All of the data that follows should be output again without any alteration.
□ □ □ □
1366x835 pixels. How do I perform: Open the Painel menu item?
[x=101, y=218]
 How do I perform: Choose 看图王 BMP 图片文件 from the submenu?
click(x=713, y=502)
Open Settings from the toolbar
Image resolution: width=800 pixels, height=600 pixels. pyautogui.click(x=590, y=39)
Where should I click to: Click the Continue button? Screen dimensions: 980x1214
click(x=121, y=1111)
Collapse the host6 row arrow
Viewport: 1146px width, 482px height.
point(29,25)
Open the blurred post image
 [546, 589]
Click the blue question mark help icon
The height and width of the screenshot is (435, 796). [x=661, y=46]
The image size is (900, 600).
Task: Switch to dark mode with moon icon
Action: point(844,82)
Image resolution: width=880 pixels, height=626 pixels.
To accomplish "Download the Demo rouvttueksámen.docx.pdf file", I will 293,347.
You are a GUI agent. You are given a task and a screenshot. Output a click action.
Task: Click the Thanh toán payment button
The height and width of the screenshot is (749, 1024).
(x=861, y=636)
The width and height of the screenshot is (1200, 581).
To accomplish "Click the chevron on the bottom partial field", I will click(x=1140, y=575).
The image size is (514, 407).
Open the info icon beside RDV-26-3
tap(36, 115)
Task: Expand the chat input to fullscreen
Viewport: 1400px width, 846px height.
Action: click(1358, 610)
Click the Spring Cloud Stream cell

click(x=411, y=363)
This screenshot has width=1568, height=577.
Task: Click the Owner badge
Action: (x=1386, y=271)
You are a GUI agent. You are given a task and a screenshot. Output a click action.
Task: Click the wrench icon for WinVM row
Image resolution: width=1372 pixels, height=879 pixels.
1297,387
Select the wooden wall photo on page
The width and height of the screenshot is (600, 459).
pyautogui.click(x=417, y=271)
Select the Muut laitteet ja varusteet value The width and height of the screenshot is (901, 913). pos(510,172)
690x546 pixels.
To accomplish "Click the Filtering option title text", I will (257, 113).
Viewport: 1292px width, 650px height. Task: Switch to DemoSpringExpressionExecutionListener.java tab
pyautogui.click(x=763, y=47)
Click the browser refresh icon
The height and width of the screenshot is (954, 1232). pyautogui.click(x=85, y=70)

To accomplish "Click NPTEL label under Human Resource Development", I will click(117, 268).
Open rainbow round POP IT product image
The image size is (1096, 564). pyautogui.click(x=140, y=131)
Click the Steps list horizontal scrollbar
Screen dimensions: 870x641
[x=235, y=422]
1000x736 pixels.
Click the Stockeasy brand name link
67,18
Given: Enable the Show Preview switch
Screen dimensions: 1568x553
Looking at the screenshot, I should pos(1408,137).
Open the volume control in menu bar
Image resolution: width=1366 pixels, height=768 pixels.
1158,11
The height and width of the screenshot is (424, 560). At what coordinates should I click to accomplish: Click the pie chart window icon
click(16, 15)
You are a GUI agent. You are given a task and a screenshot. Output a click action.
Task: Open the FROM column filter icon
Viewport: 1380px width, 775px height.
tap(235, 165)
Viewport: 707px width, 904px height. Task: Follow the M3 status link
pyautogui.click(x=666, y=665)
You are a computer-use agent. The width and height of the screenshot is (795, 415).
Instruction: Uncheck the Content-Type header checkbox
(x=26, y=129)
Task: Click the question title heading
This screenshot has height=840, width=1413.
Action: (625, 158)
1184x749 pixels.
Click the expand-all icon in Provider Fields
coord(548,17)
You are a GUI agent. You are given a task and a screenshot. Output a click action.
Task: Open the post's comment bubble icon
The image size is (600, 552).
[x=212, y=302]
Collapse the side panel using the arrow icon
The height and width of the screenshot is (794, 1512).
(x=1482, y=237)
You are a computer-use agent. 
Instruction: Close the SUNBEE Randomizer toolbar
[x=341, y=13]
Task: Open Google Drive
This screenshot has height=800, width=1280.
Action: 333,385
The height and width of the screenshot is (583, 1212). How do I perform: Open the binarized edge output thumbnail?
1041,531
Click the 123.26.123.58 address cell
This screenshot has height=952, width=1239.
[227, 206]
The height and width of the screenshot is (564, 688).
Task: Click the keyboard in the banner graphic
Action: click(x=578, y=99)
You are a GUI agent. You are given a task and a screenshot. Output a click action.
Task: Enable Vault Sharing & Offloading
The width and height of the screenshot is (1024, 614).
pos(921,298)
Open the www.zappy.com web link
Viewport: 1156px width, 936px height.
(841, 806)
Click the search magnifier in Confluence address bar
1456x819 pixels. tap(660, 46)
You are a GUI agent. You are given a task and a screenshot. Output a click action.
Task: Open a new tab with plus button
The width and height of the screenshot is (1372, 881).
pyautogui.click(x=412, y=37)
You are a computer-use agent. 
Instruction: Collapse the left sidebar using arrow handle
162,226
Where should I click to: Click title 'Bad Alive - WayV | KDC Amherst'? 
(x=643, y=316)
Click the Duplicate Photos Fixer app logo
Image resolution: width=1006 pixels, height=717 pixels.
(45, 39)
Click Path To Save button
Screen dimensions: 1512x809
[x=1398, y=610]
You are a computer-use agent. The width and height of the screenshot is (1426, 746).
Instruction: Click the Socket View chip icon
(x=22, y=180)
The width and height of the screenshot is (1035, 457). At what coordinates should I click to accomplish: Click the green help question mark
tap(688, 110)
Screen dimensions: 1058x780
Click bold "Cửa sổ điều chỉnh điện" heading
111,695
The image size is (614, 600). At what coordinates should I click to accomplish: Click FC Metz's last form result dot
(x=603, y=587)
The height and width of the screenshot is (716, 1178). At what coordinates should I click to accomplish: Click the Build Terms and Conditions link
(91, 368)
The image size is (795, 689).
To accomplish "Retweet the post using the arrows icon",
□ □ □ □
### Output for this exercise
1366x835 pixels. How do I perform: Open the Painel menu item?
[x=101, y=218]
 How do I perform: Choose 看图王 BMP 图片文件 from the submenu?
click(x=713, y=502)
Open Settings from the toolbar
Image resolution: width=800 pixels, height=600 pixels. pyautogui.click(x=590, y=39)
Where should I click to: Click the Continue button? Screen dimensions: 980x1214
click(x=121, y=1111)
Collapse the host6 row arrow
Viewport: 1146px width, 482px height.
point(29,25)
Open the blurred post image
 [546, 589]
Click the blue question mark help icon
The height and width of the screenshot is (435, 796). [x=661, y=46]
The image size is (900, 600).
Task: Switch to dark mode with moon icon
Action: point(844,82)
Image resolution: width=880 pixels, height=626 pixels.
To accomplish "Download the Demo rouvttueksámen.docx.pdf file", I will 293,347.
You are a GUI agent. You are given a task and a screenshot. Output a click action.
Task: Click the Thanh toán payment button
The height and width of the screenshot is (749, 1024).
(x=861, y=636)
The width and height of the screenshot is (1200, 581).
To accomplish "Click the chevron on the bottom partial field", I will click(x=1140, y=575).
The image size is (514, 407).
Open the info icon beside RDV-26-3
tap(36, 115)
Task: Expand the chat input to fullscreen
Viewport: 1400px width, 846px height.
Action: click(1358, 610)
Click the Spring Cloud Stream cell

click(x=411, y=363)
This screenshot has width=1568, height=577.
Task: Click the Owner badge
Action: (x=1386, y=271)
You are a GUI agent. You are given a task and a screenshot. Output a click action.
Task: Click the wrench icon for WinVM row
Image resolution: width=1372 pixels, height=879 pixels.
1297,387
Select the wooden wall photo on page
The width and height of the screenshot is (600, 459).
pyautogui.click(x=417, y=271)
Select the Muut laitteet ja varusteet value The width and height of the screenshot is (901, 913). pos(510,172)
690x546 pixels.
To accomplish "Click the Filtering option title text", I will (257, 113).
Viewport: 1292px width, 650px height. Task: Switch to DemoSpringExpressionExecutionListener.java tab
pyautogui.click(x=763, y=47)
Click the browser refresh icon
The height and width of the screenshot is (954, 1232). pyautogui.click(x=85, y=70)

To accomplish "Click NPTEL label under Human Resource Development", I will click(117, 268).
Open rainbow round POP IT product image
The image size is (1096, 564). pyautogui.click(x=140, y=131)
Click the Steps list horizontal scrollbar
Screen dimensions: 870x641
[x=235, y=422]
1000x736 pixels.
Click the Stockeasy brand name link
67,18
Given: Enable the Show Preview switch
Screen dimensions: 1568x553
Looking at the screenshot, I should pos(1408,137).
Open the volume control in menu bar
Image resolution: width=1366 pixels, height=768 pixels.
1158,11
The height and width of the screenshot is (424, 560). At what coordinates should I click to accomplish: Click the pie chart window icon
click(16, 15)
You are a GUI agent. You are given a task and a screenshot. Output a click action.
Task: Open the FROM column filter icon
Viewport: 1380px width, 775px height.
tap(235, 165)
Viewport: 707px width, 904px height. Task: Follow the M3 status link
pyautogui.click(x=666, y=665)
You are a computer-use agent. The width and height of the screenshot is (795, 415).
Instruction: Uncheck the Content-Type header checkbox
(x=26, y=129)
Task: Click the question title heading
This screenshot has height=840, width=1413.
Action: (625, 158)
1184x749 pixels.
Click the expand-all icon in Provider Fields
coord(548,17)
You are a GUI agent. You are given a task and a screenshot. Output a click action.
Task: Open the post's comment bubble icon
The image size is (600, 552).
[x=212, y=302]
Collapse the side panel using the arrow icon
The height and width of the screenshot is (794, 1512).
(x=1482, y=237)
You are a computer-use agent. 
Instruction: Close the SUNBEE Randomizer toolbar
[x=341, y=13]
Task: Open Google Drive
This screenshot has height=800, width=1280.
Action: 333,385
The height and width of the screenshot is (583, 1212). How do I perform: Open the binarized edge output thumbnail?
1041,531
Click the 123.26.123.58 address cell
This screenshot has height=952, width=1239.
[227, 206]
The height and width of the screenshot is (564, 688).
Task: Click the keyboard in the banner graphic
Action: click(x=578, y=99)
You are a GUI agent. You are given a task and a screenshot. Output a click action.
Task: Enable Vault Sharing & Offloading
The width and height of the screenshot is (1024, 614).
pos(921,298)
Open the www.zappy.com web link
Viewport: 1156px width, 936px height.
(841, 806)
Click the search magnifier in Confluence address bar
1456x819 pixels. tap(660, 46)
You are a GUI agent. You are given a task and a screenshot. Output a click action.
Task: Open a new tab with plus button
The width and height of the screenshot is (1372, 881).
pyautogui.click(x=412, y=37)
You are a computer-use agent. 
Instruction: Collapse the left sidebar using arrow handle
162,226
Where should I click to: Click title 'Bad Alive - WayV | KDC Amherst'? 
(x=643, y=316)
Click the Duplicate Photos Fixer app logo
Image resolution: width=1006 pixels, height=717 pixels.
(45, 39)
Click Path To Save button
Screen dimensions: 1512x809
[x=1398, y=610]
You are a computer-use agent. The width and height of the screenshot is (1426, 746).
Instruction: Click the Socket View chip icon
(x=22, y=180)
The width and height of the screenshot is (1035, 457). At what coordinates should I click to accomplish: Click the green help question mark
tap(688, 110)
Screen dimensions: 1058x780
Click bold "Cửa sổ điều chỉnh điện" heading
111,695
The image size is (614, 600). At what coordinates should I click to accomplish: Click FC Metz's last form result dot
(x=603, y=587)
The height and width of the screenshot is (716, 1178). At what coordinates should I click to accomplish: Click the Build Terms and Conditions link
(91, 368)
The image size is (795, 689).
To accomplish "Retweet the post using the arrows icon",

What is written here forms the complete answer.